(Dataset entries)
□ □ □
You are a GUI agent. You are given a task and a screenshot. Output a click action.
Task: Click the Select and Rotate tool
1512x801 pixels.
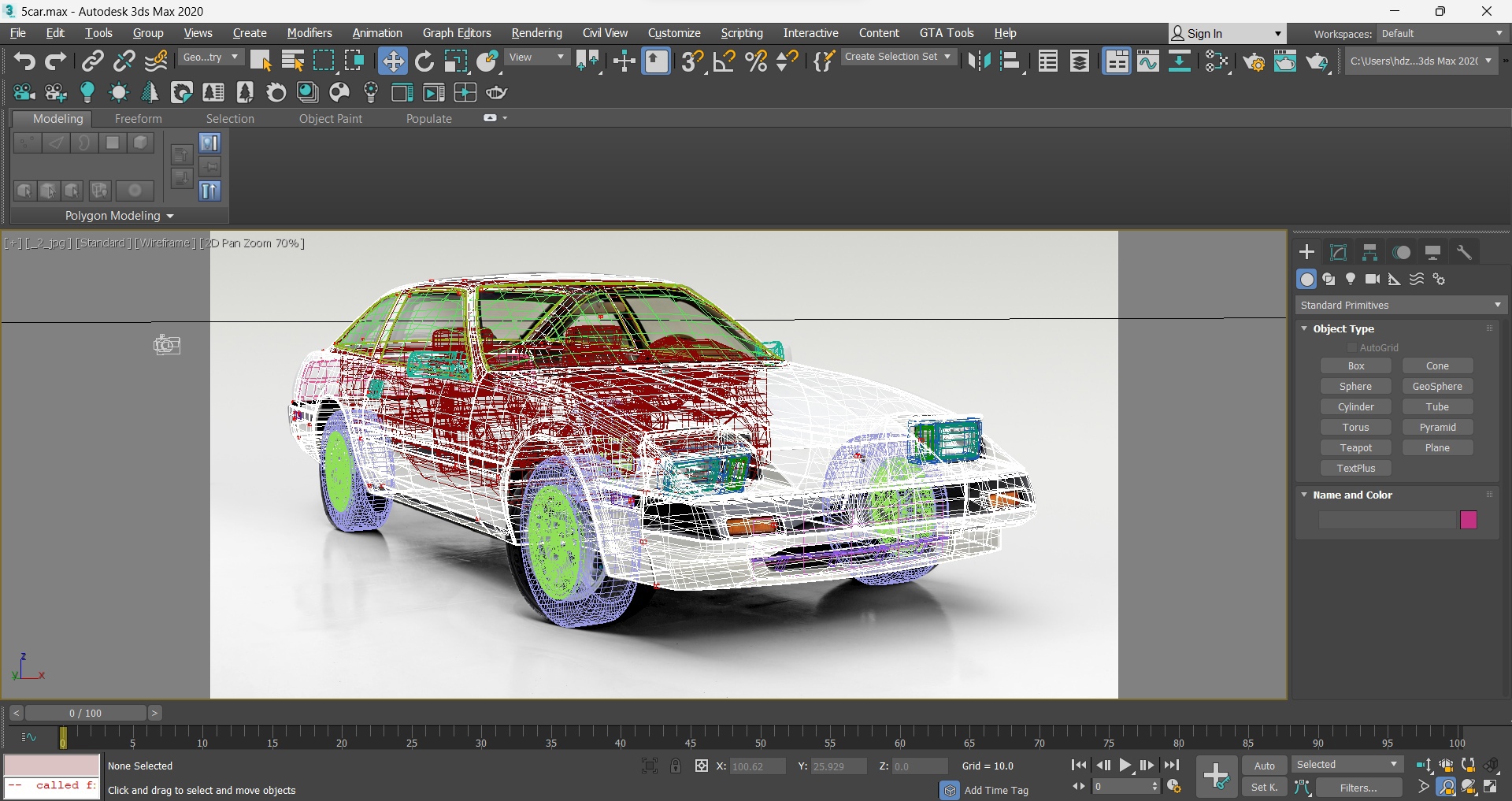[x=424, y=61]
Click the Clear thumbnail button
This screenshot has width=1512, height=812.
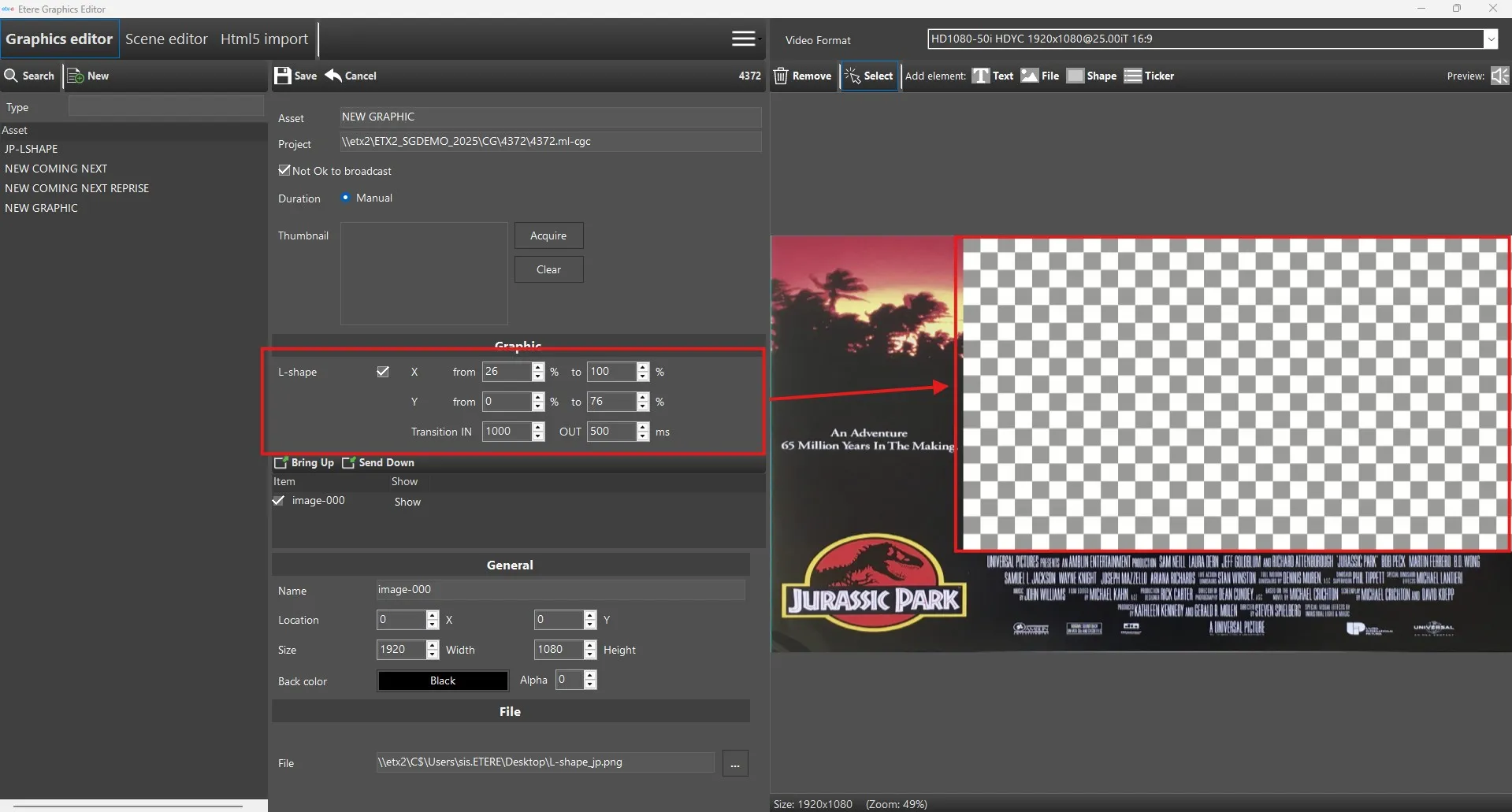point(548,269)
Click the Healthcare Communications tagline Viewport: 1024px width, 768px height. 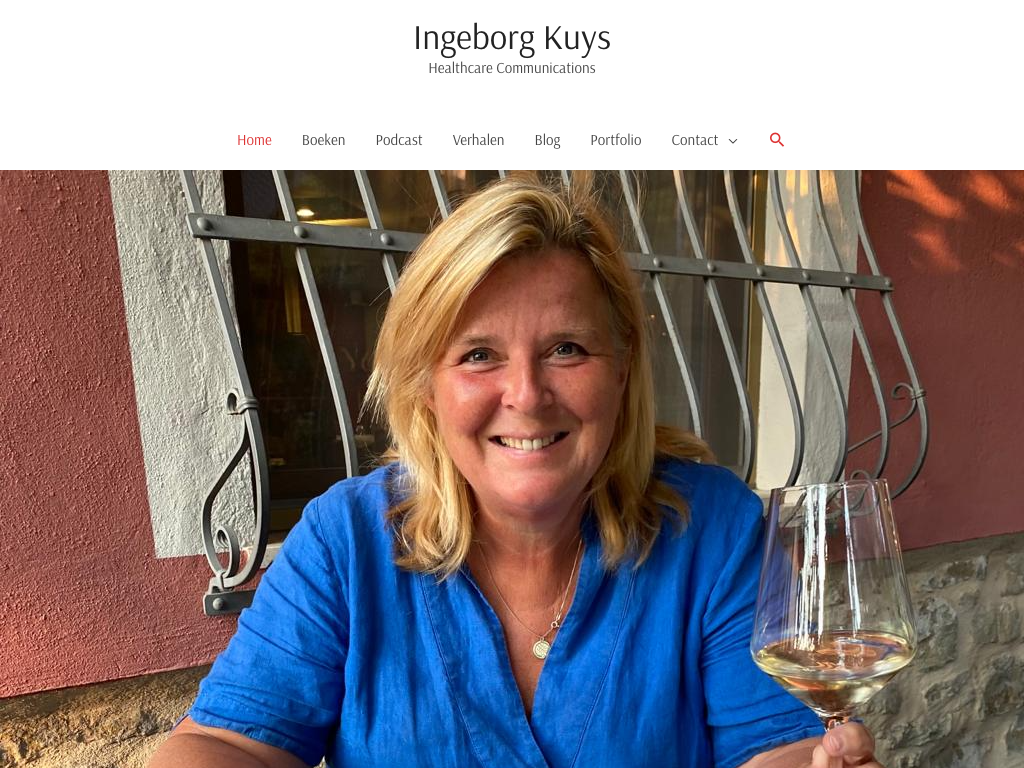click(x=512, y=68)
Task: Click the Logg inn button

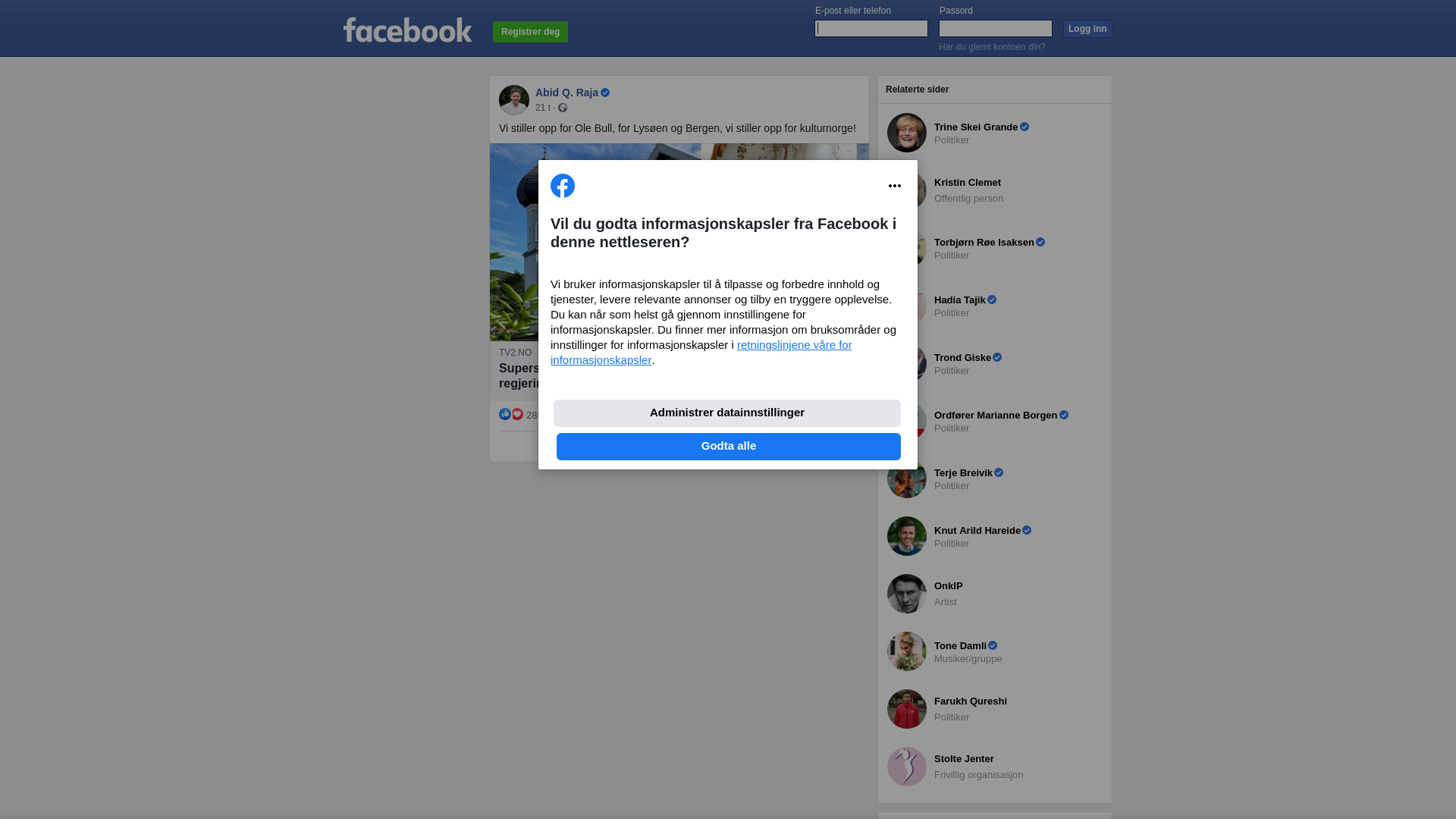Action: click(1087, 29)
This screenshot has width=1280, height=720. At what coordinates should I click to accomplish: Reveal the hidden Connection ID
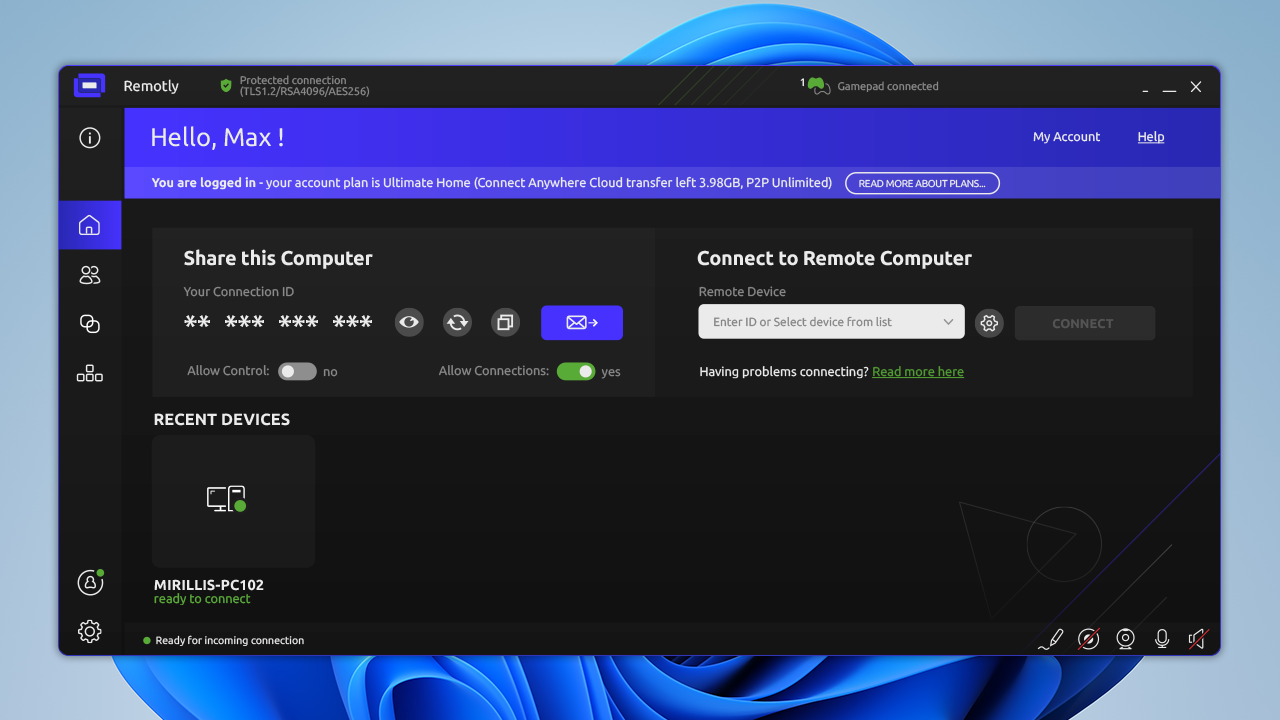409,322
□ □ □
* [Assignment]
Reproduce exactly, and only, the lines from the one containing "Task: Click the Logg inn button" through the last line of the records above, both included, leaving out any pictures.

* [Result of this task]
Task: Click the Logg inn button

Action: click(1087, 29)
This screenshot has width=1280, height=720. At what coordinates should I click to accomplish: Reveal the hidden Connection ID
409,322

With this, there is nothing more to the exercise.